Task statement
Please return every line of the records below that contains the word "output".

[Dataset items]
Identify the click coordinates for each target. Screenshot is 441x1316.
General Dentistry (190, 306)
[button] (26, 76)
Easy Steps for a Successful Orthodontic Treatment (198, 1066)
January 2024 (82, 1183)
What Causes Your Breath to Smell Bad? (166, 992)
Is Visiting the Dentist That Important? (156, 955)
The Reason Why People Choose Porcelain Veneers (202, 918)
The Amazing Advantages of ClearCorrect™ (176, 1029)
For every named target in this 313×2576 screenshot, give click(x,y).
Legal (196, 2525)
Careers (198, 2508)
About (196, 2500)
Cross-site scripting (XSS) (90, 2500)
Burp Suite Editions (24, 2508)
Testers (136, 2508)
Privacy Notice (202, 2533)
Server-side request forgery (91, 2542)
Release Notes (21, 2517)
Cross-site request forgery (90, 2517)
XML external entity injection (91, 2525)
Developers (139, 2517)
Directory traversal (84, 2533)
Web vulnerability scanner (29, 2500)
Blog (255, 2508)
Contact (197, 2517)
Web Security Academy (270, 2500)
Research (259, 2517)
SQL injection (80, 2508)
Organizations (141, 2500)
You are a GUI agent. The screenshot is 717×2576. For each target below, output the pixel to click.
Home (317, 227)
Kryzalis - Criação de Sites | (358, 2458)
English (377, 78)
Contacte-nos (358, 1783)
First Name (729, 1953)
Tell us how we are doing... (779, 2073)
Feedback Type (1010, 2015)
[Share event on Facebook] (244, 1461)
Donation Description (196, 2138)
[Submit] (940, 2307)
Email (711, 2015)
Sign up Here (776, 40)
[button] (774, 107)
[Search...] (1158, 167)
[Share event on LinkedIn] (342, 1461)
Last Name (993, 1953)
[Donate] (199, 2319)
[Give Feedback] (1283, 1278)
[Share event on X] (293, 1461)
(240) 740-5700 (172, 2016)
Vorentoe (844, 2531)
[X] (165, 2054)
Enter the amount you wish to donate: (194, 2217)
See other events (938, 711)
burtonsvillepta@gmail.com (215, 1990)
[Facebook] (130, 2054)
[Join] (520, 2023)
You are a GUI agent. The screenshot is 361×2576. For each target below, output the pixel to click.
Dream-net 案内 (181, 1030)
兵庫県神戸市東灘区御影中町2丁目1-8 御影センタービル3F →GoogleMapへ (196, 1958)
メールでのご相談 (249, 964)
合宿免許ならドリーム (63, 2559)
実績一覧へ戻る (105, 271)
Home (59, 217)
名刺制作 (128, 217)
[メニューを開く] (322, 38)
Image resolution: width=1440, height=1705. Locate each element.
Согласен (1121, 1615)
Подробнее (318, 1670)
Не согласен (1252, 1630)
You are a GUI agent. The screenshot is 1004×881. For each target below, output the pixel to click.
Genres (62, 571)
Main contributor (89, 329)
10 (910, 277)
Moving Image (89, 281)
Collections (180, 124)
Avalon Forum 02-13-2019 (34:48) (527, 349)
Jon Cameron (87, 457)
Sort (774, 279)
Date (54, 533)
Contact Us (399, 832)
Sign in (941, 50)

Expected answer
You are a GUI agent. The screenshot is 717×2576. For each target below, output the pixel to click.
You are a GUI agent. The screenshot is 361×2576. For each target below, output the pixel to click.
You are a GUI agent. The screenshot is 1004×881. For each target below, output the pixel to click.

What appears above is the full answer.